Just to clear up some confusion on here regarding donated breast milk this is the advice from the Health Protection Agency website:
PUBLIC HEALTH ADVICE ON HOW TO STOP THE SPREAD OF CJD/VCJD SPREADING TO OtHER PEOPLE,
this advice is for people who have been identified as being at increased risk of CJD. To reduce the risk of spreading CJD to other people please follow this advice:
1.Don't donate blood, No-one who is at increased risk of CJD or who has received blood donated in the UK since 1980 should donate blood.
2.Don't donate organs, tissues, including bone marrow, sperm, eggs or breast milk.
3.If you are going to have any medical, dental or surgical procedures, tell whoever is treating you beforehand so they can make special arrangements for the instruments used to treat you.

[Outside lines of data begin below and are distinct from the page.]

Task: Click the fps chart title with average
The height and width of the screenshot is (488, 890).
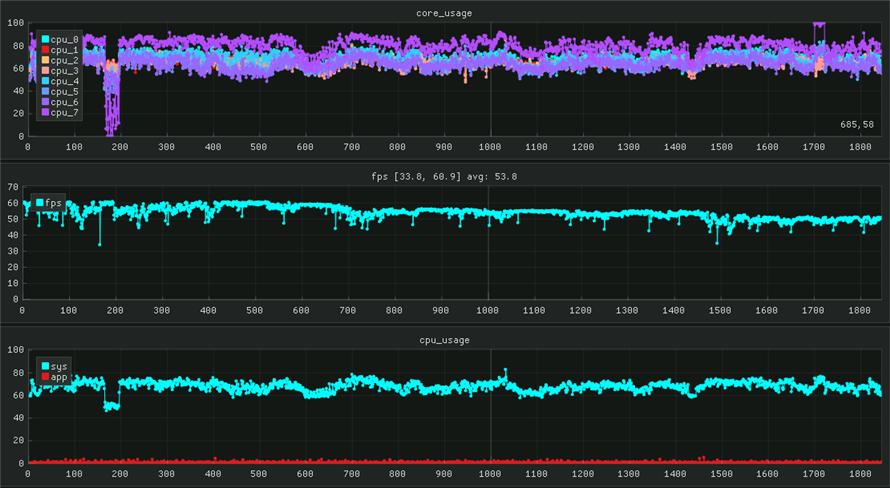Action: pos(445,177)
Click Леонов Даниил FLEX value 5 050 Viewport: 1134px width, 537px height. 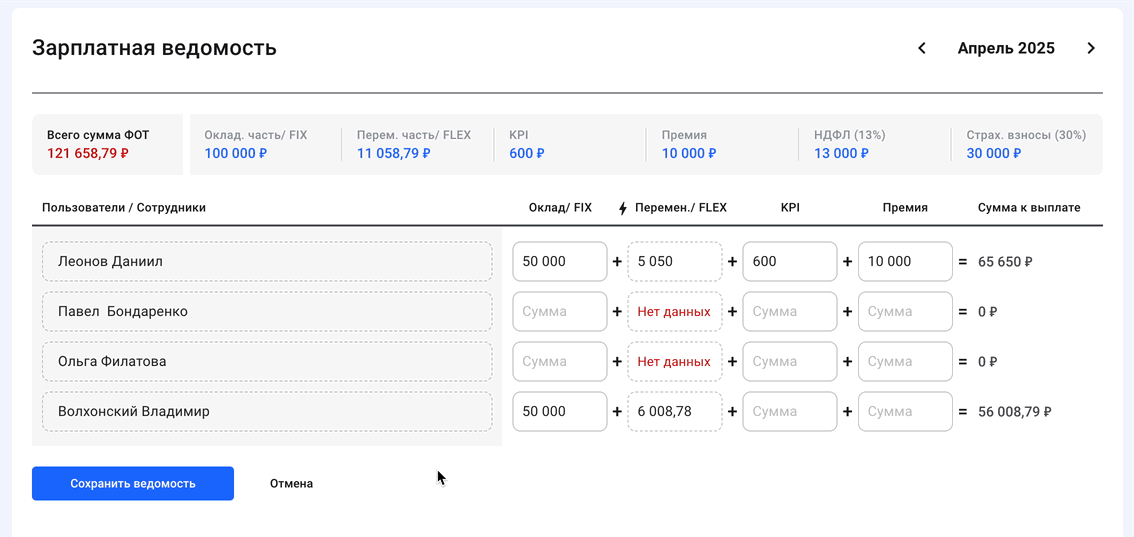(674, 261)
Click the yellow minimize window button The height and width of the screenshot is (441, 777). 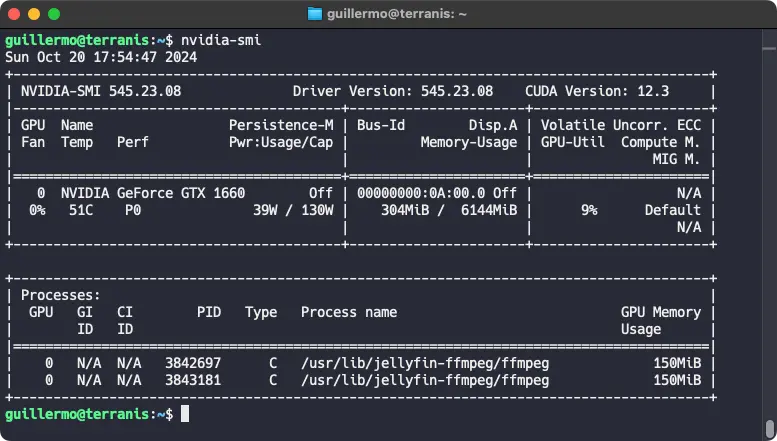pyautogui.click(x=34, y=14)
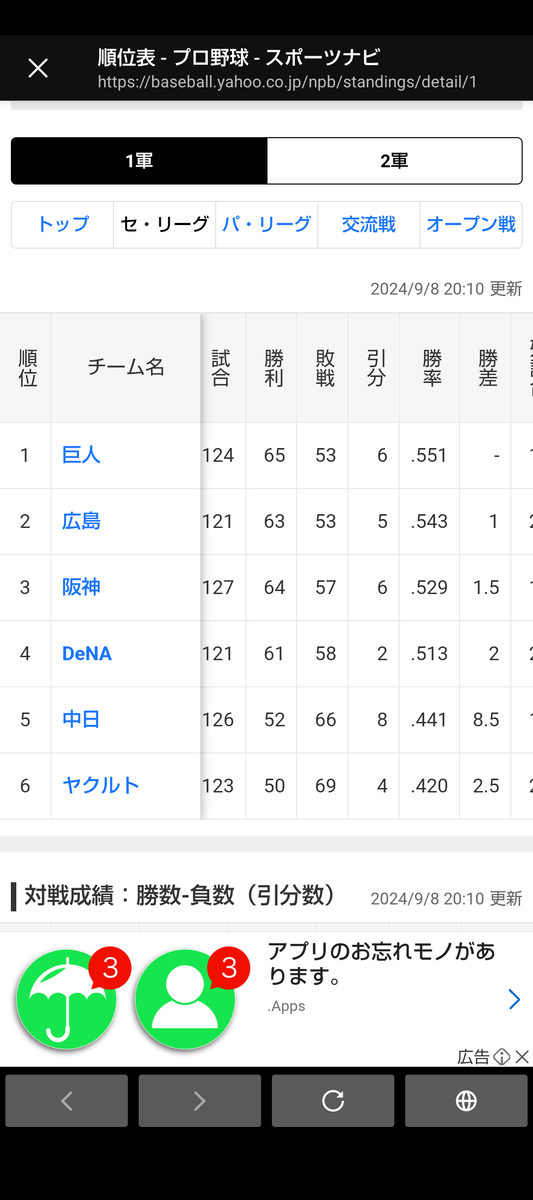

last reviewed 16 July 2009
What is totally laughable about this advice is that prior to 1996 virtually the whole population was been exposed to vCJD according to leading scientists, nobody knows how many of us are asymptomatic carriers, what is true is that vcJD can be transmitted through blood transfusions, just google "Mark Buckland" he was given a blood transfusion during an operation, the blood was from a blood donor who had vCJD who also had recieved a blood transfusion from a donor who had vCJD, thankfully mark was not a blood donor himself.
Would I accept donated breast milk for my baby, no way.